DENVER—Private E&P Avant Natural Resources is growing its operated footprint and production in the northern Delaware Basin.
Denver-based Avant Natural Resources has historically been louder in the minerals and royalties space, selling a Midland Basin royalty package to Brigham Minerals for $132.5 million in mid-2022.
More quietly, the company has been growing an operated position in northern Lea and Eddy counties, New Mexico, near the core of the Delaware’s oil play.
It’s a part of the Permian Basin that’s attracting billions of dollars of upstream investment and M&A activity as producers search for future drilling locations.
Avant’s neighbors include Permian Resources, Matador Resources, Mewbourne Oil, Exxon Mobil, Devon Energy and Franklin Mountain Energy.
Avant’s footprint in the northern Delaware sits at approximately 17,000 net acres today, Founder and co-CEO Jacob Nagy said Aug. 19 during the 2024 EnerCom Denver conference.
The company’s Delaware assets brought along a lot of legacy production, but starting this summer, Avant really started ramping up its drilling program and output, Nagy said.
Daily oil production for Avant Operating LLC reached more than 12,100 bbl/d in June—up from an average 2,700 bbl/d during the same month a year prior, according to New Mexico regulatory data. Gas volumes averaged 31,000 cf/d.

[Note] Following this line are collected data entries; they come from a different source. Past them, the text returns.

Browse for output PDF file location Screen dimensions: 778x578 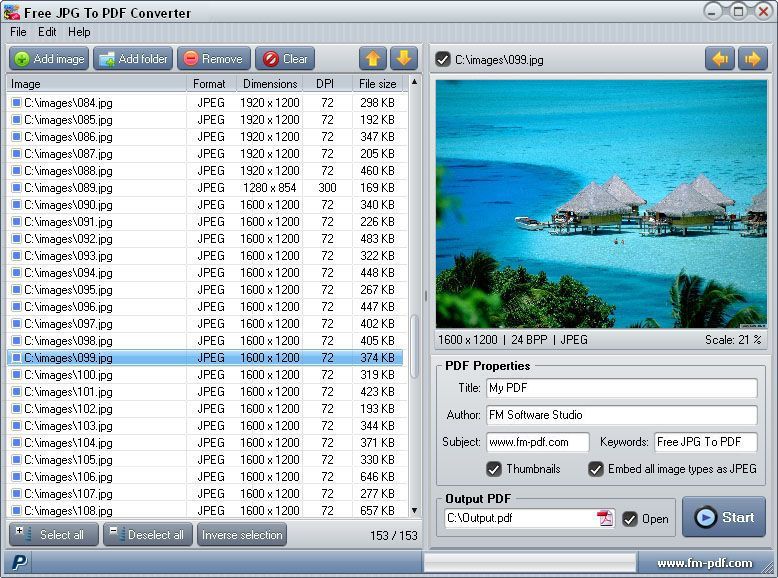(x=605, y=518)
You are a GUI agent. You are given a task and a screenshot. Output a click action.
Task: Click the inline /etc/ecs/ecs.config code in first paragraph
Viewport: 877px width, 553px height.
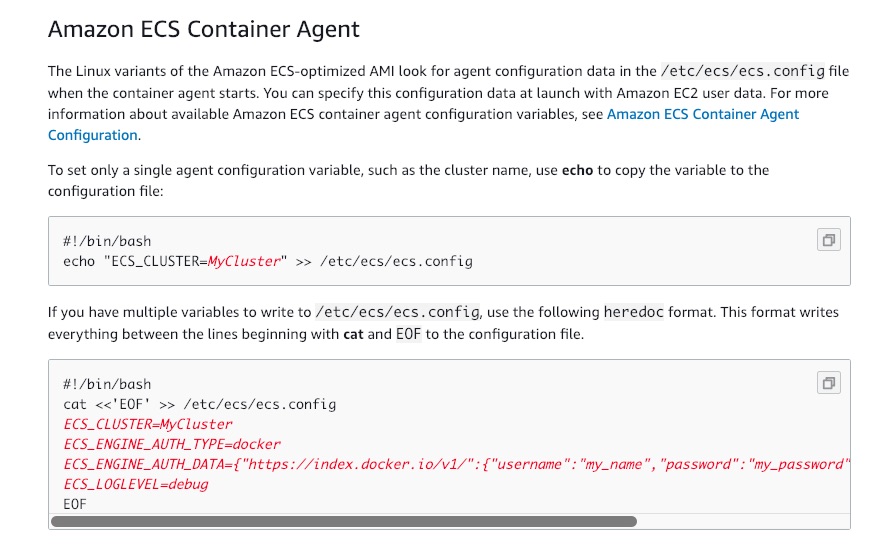(x=742, y=71)
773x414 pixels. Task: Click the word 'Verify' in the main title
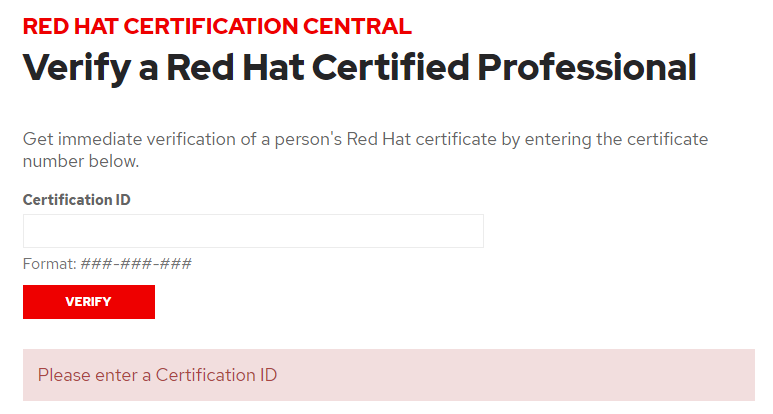pos(77,68)
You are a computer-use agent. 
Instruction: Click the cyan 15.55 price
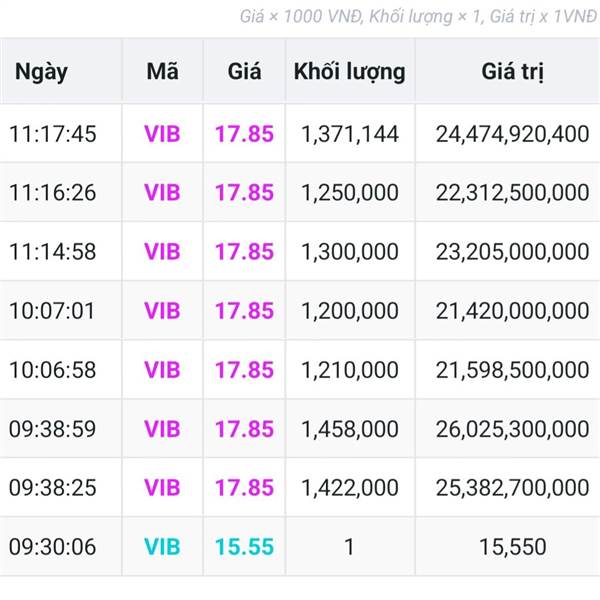(244, 547)
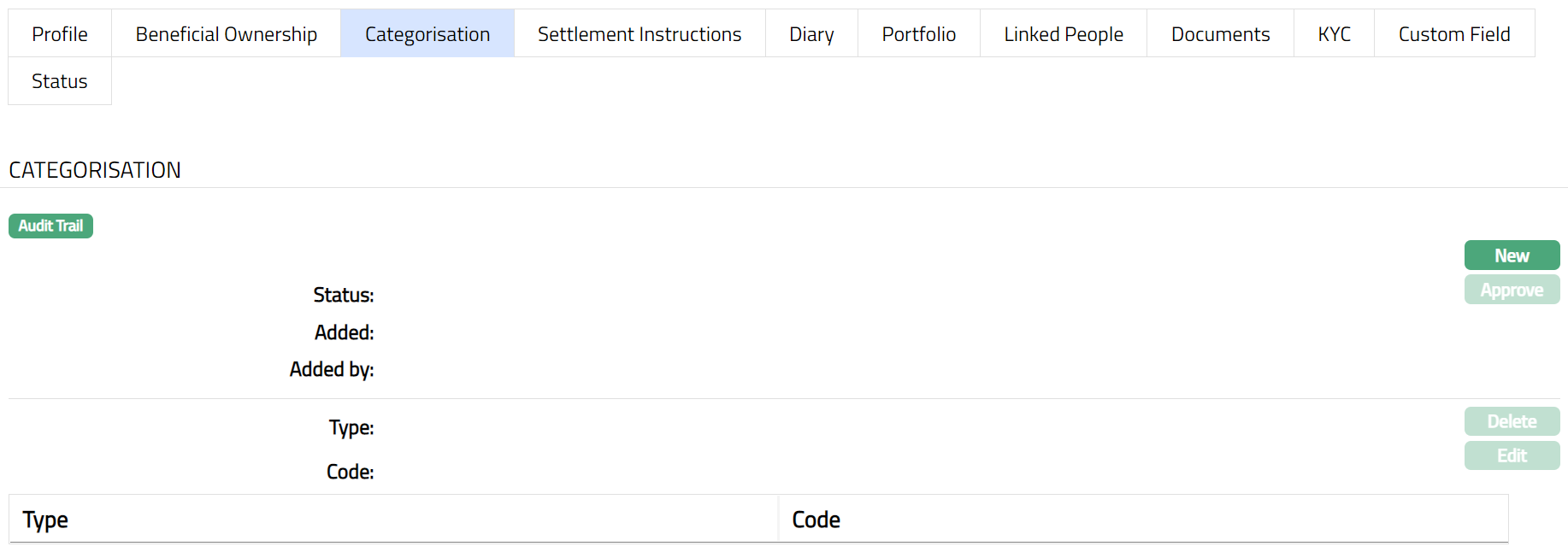Screen dimensions: 1568x558
Task: Open the Documents tab
Action: [1220, 34]
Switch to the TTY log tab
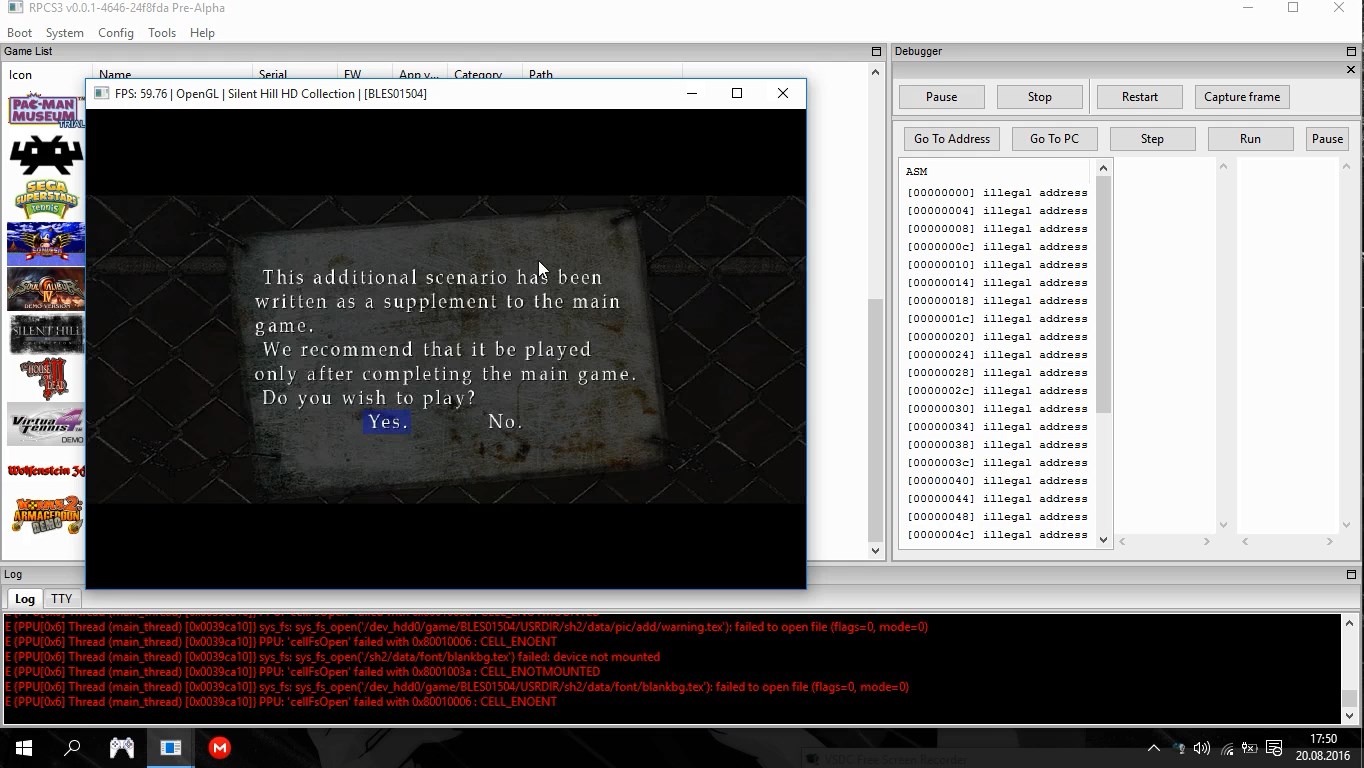Viewport: 1364px width, 768px height. coord(62,599)
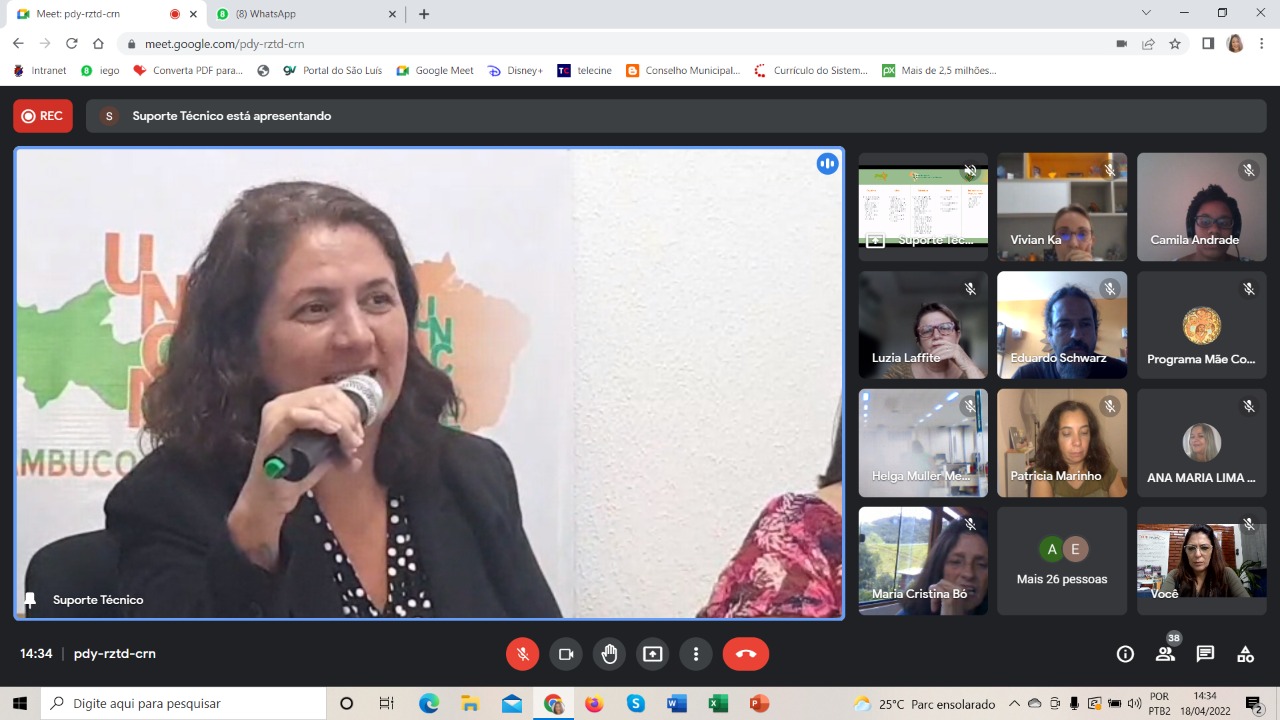
Task: Raise your hand in the meeting
Action: click(609, 654)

In May, Avant’s oil and gas output peaked at more than 13,600 bbl/d and 32,000 cf/d.
“We expect to exit this year [with] 20,000 [boe/d],” Nagy said.
Avant is currently operating two rigs on its Delaware asset, where the company has identified around 300 net operated locations for future drilling.
The company is planning to add one to two more rigs in the Delaware Basin next year, Nagy said.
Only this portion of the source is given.